Commonwealth by Ann Patchett is a novel that is very difficult to describe to someone without giving them the whole story. Its characters are very interwoven and difficult to pin down – much in the sense that they are actual people with actual problems and inconsistencies. And the plot is not so much of a plot as it is a collection of happenings.
I feel like this novel is as close to real life that one can get. It doesn’t hide anything and doesn’t seek to comment much on what does happen. It happens and there isn’t much you can do about it. I felt as if I was listening to the biography of someone rather than reading a novel. It was odd.
That being said, I liked it because of its realness. It stuck to its guns – it was going to give a realistic view of the world and you were going to sit there and take it. For someone who reads fantasy and science fiction, this felt like a quick slap to the face.
There are some nasty things that happen here – primarily to the youngest son who was just annoying and was fed Benadryl like it was going out of style – the kids called them “Tic Tacs”. Wow. But again, these moments are presented with little to no commentary. I’m not sure what the author thinks of these things other than, “Well, it happened.”

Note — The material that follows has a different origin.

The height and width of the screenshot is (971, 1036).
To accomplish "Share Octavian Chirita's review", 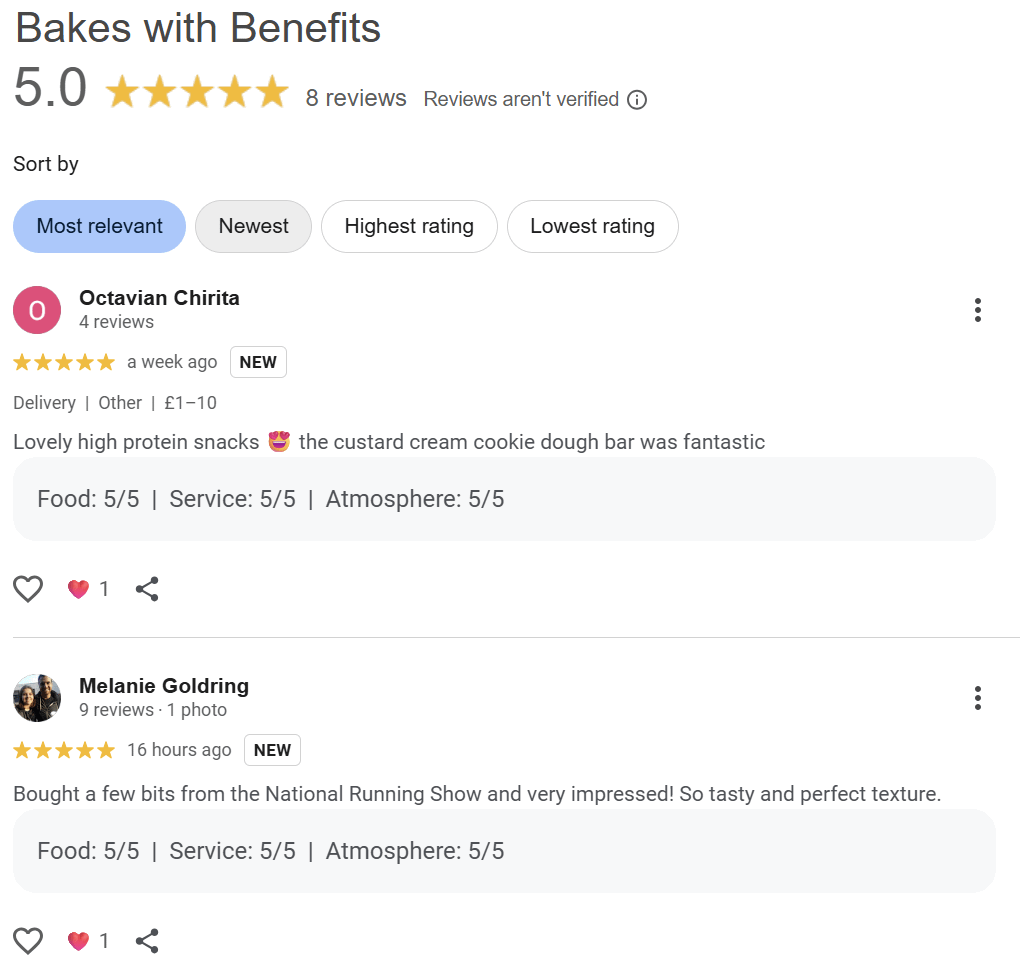I will (x=147, y=589).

No one really learns anything. No one feels a particular way about anything. They just exist and deal with it. Even the most overwhelming aspect – that the two families were split apart and then put back together again was met with mostly nothing. No one seemed to care.
It was kind of eerie. But also annoying. I found myself getting frustrated with these characters. SAY SOMETHING. YOUR WIFE JUST LEFT YOU. But that scene was left out. Because it doesn’t matter, apparently. Similarly, the finding of their eldest brother’s body was recounted in deadpan, almost in a confused fashion. But also, no one of any importance was bothered besides the maid.
I don’t know. I have to think about this one more.